The buyers led by GO Scale Capital beat a rival consortium consisting of KKR & Co and CVC Capital Partners and will pay Philips $2.8 billion for the 80.1 per cent stake. GO Scale is a fund sponsored by GSR Ventures, which has offices in Beijing, Hong Kong and Silicon Valley, and Oak Investment Partners.
"It's a good deal for Philips," said ING Bank analyst Robin van den Broek. The winning bid was higher than expected as analysts valued the whole asset at about $2.7 billion, he said.
The sale marks a turning point for Philips, which has sold lighting products since its founding in 1891. The separation of the unit, the world's biggest maker of lamps and bulbs, mirrors Munich-based Siemens AG's move in mid-2013 to spin off Osram Licht AG as an industrywide shift toward more-efficient light- emitting diodes intensified competition.
GO Scale Capital said in an e-mailed statement on Tuesday the purchased business will benefit from the cooperation with its other lighting assets and allow to expand its automotive LED business. The fund's other investments include Boston Power, a US-based manufacturer of electric vehicle batteries, and Chinese company Xin Da Yang.
Automotive technology
"The team brings deep knowledge of the LED components and automotive technology industries," GO Scale Capital said. "This uniquely complements Lumileds' high-power LED manufacturing footprint and expertise, and the combination offers opportunities for the company to pursue further growth and scale."
The new company will continue under the name Lumileds. Sonny Wu, co-founder and managing director of GSR Ventures and chairman of GO Scale Capital, will serve as interim chairman. Wu, a Chinese investor in solar power and lighting technology, has made co-investments with Cheng Kin Ming, a Hong Kong property tycoon who has amassed about $20 billion in solar manufacturing assets.
Lumileds, which sells lighting components to the general illumination, automotive and consumer electronics markets, has operations in more than 30 countries. In 2014, it generated sales of about $2 billion.
Public offering
The buyers paid an "attractive price" for the stake and will allow Lumileds to expand capacity, Van Houten said during a conference call with journalists. Philips will retain the remaining stock. As part of the transaction, the company will transfer about 600 patent groups tied to LED manufacturing and automotive lighting and expects the transaction to be completed in the third quarter, the CEO said.
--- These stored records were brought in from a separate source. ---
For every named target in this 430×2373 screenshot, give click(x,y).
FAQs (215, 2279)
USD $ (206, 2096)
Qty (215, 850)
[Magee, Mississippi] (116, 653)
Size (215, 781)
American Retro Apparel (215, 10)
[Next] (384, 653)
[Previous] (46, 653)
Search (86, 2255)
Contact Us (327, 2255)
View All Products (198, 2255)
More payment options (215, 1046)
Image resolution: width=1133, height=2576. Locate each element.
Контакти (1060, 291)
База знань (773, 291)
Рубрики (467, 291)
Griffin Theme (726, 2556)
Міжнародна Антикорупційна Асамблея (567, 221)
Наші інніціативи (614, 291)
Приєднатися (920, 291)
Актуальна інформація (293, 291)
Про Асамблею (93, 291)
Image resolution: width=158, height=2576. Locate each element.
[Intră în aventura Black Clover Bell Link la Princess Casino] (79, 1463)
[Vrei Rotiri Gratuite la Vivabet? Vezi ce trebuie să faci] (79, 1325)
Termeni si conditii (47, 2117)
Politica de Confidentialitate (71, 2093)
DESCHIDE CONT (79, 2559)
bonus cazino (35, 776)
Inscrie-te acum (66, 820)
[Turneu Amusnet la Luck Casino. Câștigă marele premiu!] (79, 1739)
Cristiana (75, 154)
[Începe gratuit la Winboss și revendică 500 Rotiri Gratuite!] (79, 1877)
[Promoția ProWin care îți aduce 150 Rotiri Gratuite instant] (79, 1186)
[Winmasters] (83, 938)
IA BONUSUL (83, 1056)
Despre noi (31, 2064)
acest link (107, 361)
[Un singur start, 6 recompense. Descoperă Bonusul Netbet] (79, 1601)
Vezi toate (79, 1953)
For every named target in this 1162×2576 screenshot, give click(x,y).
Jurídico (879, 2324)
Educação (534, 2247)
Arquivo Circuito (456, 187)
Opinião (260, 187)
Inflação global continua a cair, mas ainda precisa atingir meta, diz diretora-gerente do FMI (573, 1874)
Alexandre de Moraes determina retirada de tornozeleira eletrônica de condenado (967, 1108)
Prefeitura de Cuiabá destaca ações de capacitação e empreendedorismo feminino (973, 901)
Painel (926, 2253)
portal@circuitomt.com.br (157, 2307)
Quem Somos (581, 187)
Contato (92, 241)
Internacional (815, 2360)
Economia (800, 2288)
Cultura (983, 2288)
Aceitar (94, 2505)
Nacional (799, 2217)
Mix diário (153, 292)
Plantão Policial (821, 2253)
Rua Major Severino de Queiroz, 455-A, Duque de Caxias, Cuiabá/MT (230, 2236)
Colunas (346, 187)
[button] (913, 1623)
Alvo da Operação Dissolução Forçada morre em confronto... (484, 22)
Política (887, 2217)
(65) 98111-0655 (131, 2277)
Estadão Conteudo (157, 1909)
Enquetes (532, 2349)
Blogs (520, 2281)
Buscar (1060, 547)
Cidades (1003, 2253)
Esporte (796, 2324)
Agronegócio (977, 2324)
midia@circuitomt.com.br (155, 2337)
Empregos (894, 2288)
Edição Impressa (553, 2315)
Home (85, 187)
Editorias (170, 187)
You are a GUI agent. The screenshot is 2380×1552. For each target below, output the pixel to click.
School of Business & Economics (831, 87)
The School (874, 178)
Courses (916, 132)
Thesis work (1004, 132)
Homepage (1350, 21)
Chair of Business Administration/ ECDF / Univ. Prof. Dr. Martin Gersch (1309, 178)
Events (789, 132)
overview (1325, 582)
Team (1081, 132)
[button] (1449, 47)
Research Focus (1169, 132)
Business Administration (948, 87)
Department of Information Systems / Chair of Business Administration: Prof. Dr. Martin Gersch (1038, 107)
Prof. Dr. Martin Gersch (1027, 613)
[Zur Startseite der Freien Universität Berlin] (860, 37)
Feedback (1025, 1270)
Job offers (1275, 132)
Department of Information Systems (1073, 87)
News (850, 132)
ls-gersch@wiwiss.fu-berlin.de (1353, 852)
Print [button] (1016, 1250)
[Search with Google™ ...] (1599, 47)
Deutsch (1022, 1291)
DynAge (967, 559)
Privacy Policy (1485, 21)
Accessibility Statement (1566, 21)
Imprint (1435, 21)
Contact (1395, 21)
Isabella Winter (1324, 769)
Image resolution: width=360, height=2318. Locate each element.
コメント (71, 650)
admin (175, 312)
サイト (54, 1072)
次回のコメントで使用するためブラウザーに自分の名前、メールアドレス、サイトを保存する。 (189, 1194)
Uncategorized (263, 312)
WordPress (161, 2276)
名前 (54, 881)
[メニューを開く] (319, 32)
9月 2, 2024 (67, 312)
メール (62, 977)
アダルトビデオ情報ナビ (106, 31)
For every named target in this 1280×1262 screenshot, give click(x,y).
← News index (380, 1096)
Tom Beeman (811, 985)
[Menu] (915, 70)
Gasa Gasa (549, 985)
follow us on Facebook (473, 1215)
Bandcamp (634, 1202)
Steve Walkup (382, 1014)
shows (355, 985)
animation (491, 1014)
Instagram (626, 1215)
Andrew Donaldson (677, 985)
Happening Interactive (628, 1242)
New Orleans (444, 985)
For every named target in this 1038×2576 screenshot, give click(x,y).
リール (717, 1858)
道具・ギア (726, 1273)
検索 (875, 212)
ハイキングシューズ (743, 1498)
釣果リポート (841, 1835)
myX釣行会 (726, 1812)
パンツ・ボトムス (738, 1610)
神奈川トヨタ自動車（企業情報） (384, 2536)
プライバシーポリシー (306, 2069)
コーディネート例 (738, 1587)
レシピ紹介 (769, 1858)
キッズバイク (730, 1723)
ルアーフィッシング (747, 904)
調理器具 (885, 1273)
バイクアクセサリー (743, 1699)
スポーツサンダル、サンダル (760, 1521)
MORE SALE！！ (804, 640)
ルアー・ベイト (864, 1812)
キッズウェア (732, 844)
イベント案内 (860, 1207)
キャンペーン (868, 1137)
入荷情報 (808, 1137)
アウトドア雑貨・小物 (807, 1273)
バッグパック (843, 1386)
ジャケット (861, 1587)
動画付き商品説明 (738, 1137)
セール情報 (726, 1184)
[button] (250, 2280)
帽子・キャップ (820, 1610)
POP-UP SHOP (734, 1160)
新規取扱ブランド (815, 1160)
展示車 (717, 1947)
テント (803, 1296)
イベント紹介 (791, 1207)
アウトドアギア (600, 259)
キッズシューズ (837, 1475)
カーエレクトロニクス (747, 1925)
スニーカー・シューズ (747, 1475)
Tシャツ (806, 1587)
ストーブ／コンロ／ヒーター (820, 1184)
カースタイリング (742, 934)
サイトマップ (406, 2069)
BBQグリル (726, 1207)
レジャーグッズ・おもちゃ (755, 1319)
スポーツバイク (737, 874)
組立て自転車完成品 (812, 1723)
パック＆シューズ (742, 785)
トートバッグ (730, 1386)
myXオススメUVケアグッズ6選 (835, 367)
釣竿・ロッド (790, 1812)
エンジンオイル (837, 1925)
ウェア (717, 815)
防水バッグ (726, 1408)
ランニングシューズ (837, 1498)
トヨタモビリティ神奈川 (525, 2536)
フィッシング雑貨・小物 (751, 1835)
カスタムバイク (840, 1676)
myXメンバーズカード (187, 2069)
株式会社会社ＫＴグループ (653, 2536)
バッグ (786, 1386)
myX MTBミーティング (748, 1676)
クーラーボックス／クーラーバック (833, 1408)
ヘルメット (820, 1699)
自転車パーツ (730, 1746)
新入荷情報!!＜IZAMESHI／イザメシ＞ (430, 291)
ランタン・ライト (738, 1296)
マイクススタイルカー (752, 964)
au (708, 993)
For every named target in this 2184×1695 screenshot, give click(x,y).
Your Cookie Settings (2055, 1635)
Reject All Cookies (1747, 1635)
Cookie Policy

Philips shares dropped 0.8 percent to 26.43 euros at the close in Amsterdam, valuing the company at about 24.7 billion euros.
Philips plans to carry out an initial public offering of its overall lighting business next year to focus on a potential 100 billion-euro ($107 billion) consumer health-care market.
The Dutch company is focusing the company on medical technology, betting that patients will increasingly monitor their health and nutrition on smartphones and other devices. The company is creating a business called HealthTech, bringing together products such as medical scanners, toothbrushes and espresso machines.
Philips was advised by Morgan Stanley and the winning consortium worked with Zaoui & Co.